A yellow tongue can manifest in two different forms: either the tongue can appear to be coated in something with a yellowish coloring, or the flesh of the tongue itself can appear to have turned yellow. The yellow coloring will typically materialize gradually, giving the person time to notice and treat the causes. Both types of yellow tongue can be early indicators of different conditions, which makes understanding the difference between the two important.
Definition & Facts
A yellowish film in the surface of the tongue is usually the first stage in the disorder known as black hairy tongue. This can affect both children and adults, and can be more prominent when a woman is pregnant. It can be accompanied by a variety of other symptoms including dry mouth, sore throat, bad breath, a fever, swollen taste buds, and soreness or sensitivity of the tongue.
The yellowish residue is not confined to the top of the tongue; it can spread to the sides of the tongue, the bottom of the tongue, and even to the cheeks, gums, and roof of the mouth. The more the infection spreads throughout the mouth, the more irritating and pronounced the symptoms will become.
If the flesh of the tongue itself appears as if it has turned yellow, it can be an indicator of several different causes, some of which are benign. These include dehydration, fever, acid reflux, post-nasal drip, excessive tobacco use, chronic dry mouth, strep throat, and in rare cases jaundice.
The mouth contains yeast, or bacteria, that when combined with this residue creates the yellow pigmented coloring. This buildup results in additional bacteria and food partials getting caught in the film, which leads to the development of black hairy tongue. Once the buildup becomes too great, the papillae cannot shed like they normally would. Instead, they start to lengthen in order to stretch out past the film, creating the hair-like extensions.
Contrary to its name, black hairy tongue can also appear orange, tan, brown, white, or green, depending on the types of bacteria inside of it. If the tongue appears to be stained yellow, it is likely from excessive tobacco use, acid reflux, or post-nasal drip. All of these introduce materials into the mouth that are yellow, brown, or green in coloring, which can stain the surface of the tongue. Fever and dehydration can also turn the tongue yellow because they restrict blood-flow to the tongue. This decreases the pigmentation in the flesh and can makes it take on a more yellowish hue.
When to see a doctor
Deciding when to see a doctor depends on what type of yellow tongue is being observed. If it is a yellow coating signaling the beginning of black hairy tongue, it is advisable to see a doctor shortly after it appears in order to begin the proper treatment.
If there are any other symptoms of jaundice, such as yellow pigmentation in the whites of the eyes, a doctor should be consulted immediately. If it is likely that the yellow tongue is being cause by something more benign, like a fever or acid reflux, it is best to wait for these conditions to subside to see if the yellow tongue coloring also dissipates. It is also advisable to increase water consumption to make sure that it is not being caused by dehydration or dry mouth.
If several days to a week have gone by with no change and/or worsening of the yellow tongue, it is advisable to see a doctor. They will be able to run a series of tests, including a tongue scraping and blood work, to determine the cause. If the yellow tongue persists after trying a doctor-prescribed treatment, return to the doctor immediately to explore other avenues of treatment.
Treatment & Therapy
Treatment for yellow tongue depends on its underlying cause. If it is the beginning stages of black hairy tongue, antibiotics will be used to treat the infection growing on the surface of the tongue. The most common antibiotics used for this treatment are amoxicillin, ampicillin, and doxycycline monohydrate.

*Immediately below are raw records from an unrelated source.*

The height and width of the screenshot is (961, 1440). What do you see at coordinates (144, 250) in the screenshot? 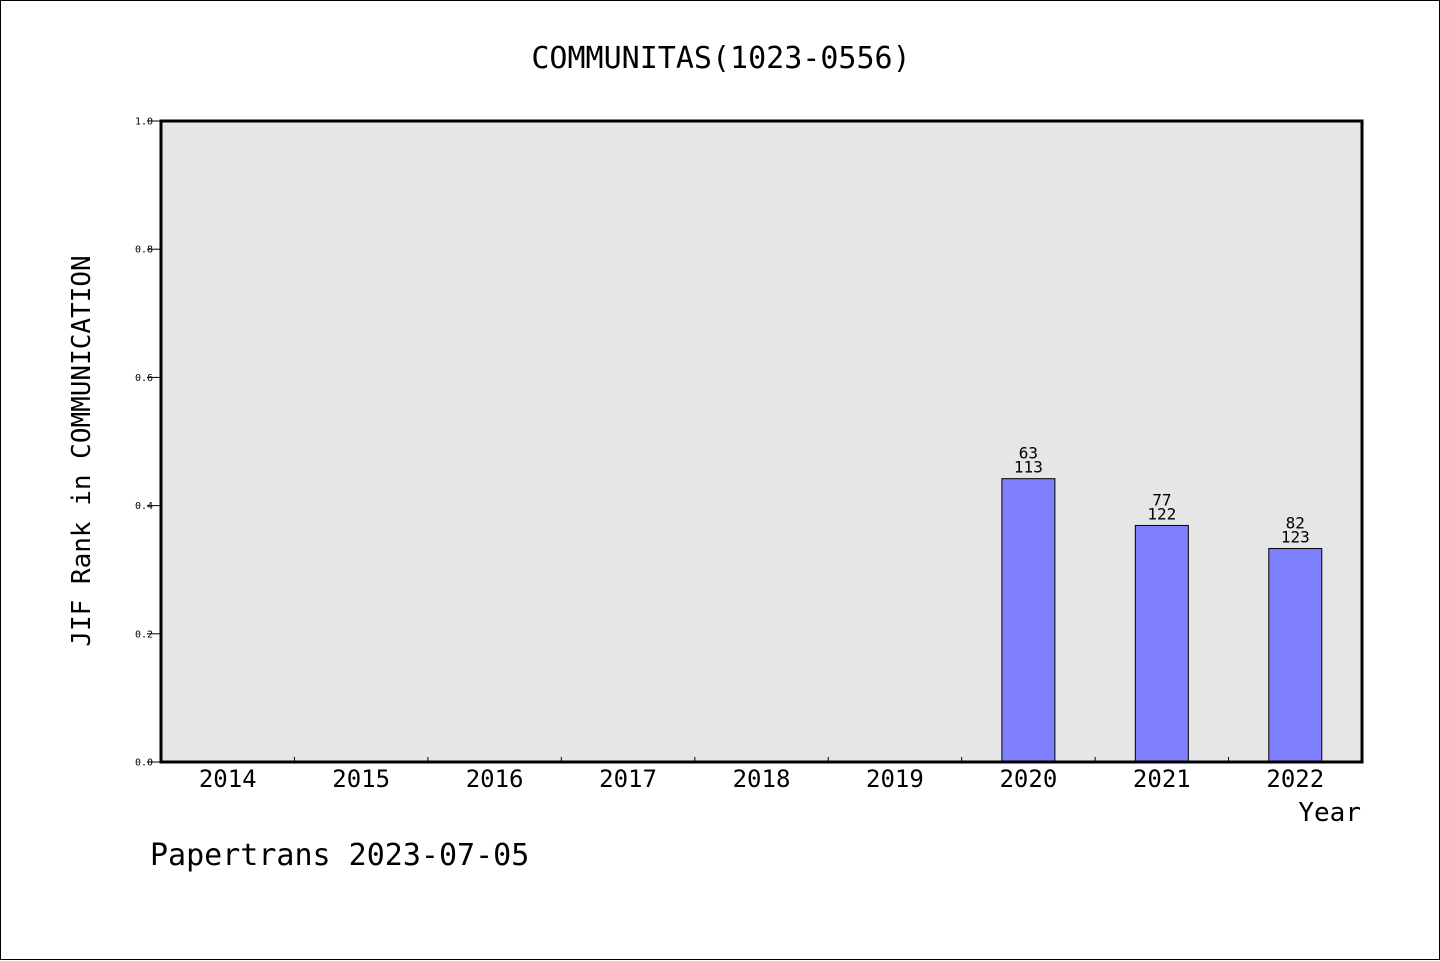
I see `y-tick-label: 0.8` at bounding box center [144, 250].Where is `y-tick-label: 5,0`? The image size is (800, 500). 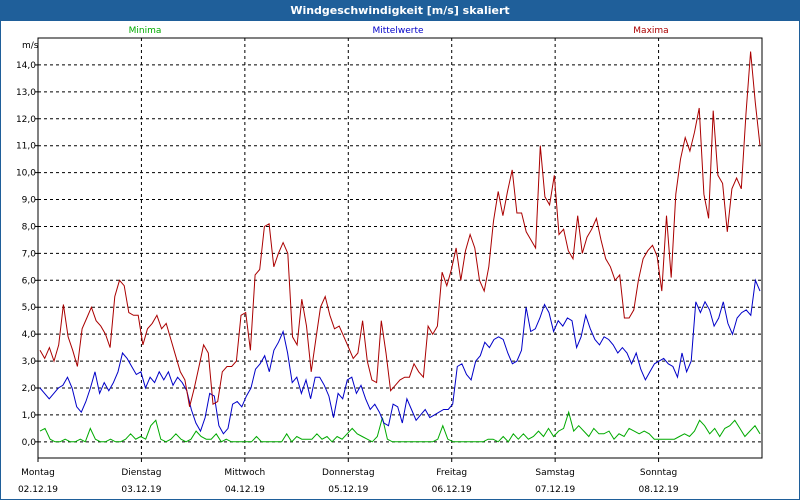 y-tick-label: 5,0 is located at coordinates (30, 308).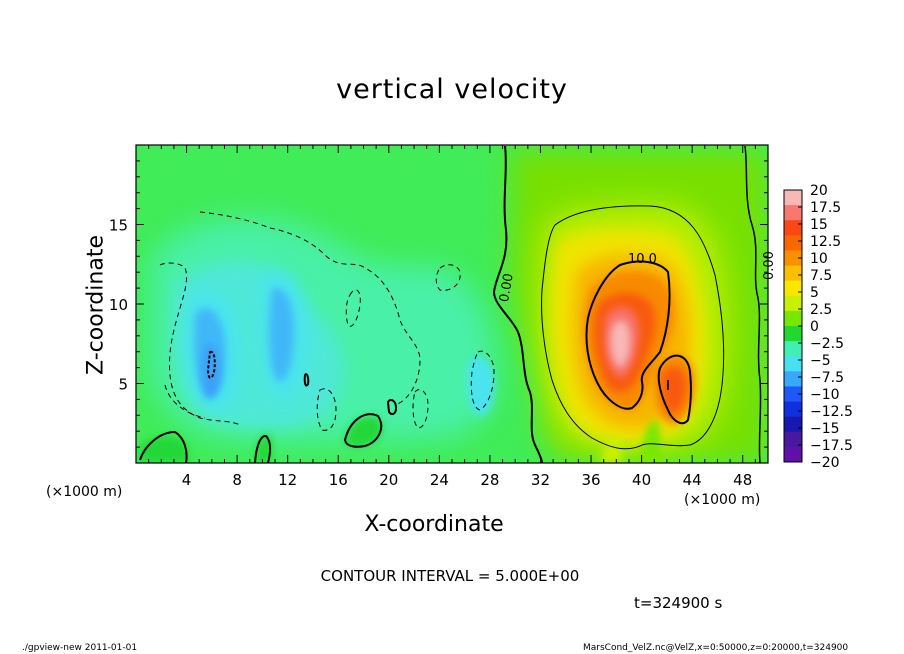  What do you see at coordinates (832, 412) in the screenshot?
I see `colorbar-tick-label: −12.5` at bounding box center [832, 412].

If it is being caused by another treatable condition, such as acid reflux, strep throat, or post-nasal drip, a doctor will prescribe medication to treat the cause—not the symptom of yellow tongue. However, once the proper medication has been taken long enough to address the underlying issue, the yellowish tinge in the tongue should disappear. Treatments for these conditions typically include prescription-strength antacid, antibiotics, or a nasal spray. If it is being caused by something that medication cannot treat—such as excessive tobacco use—the doctor will recommend stopping the use of all tobacco products in order to prevent the tobacco from staining the flesh of the tongue.
While it is rare, if the cause does happen to be jaundice, the doctor will assess the best course of treatment for the individual person. These treatments vary depending on the severity of the condition from medications for liver to ultra-violet light therapy for the skin.
Prevention & Prophylaxis
- Brush the tongue with a soft tooth brush every day as part of normal oral hygiene.
- Quit the consumption of tobacco products, particularly the use of chewing tobacco.
- Stop drinking extremely hot beverages as these can burn the tongue, stunting papillae shedding.
- Drink a lot of water to prevent dehydration and dry mouth.
It is very important to know when the color of the tongue fluctuates, as it can indicate a severe underlying problem. Following these preventive measures will help people to know that if yellow tongue occurs, it is for a reason worth talking to their doctor about.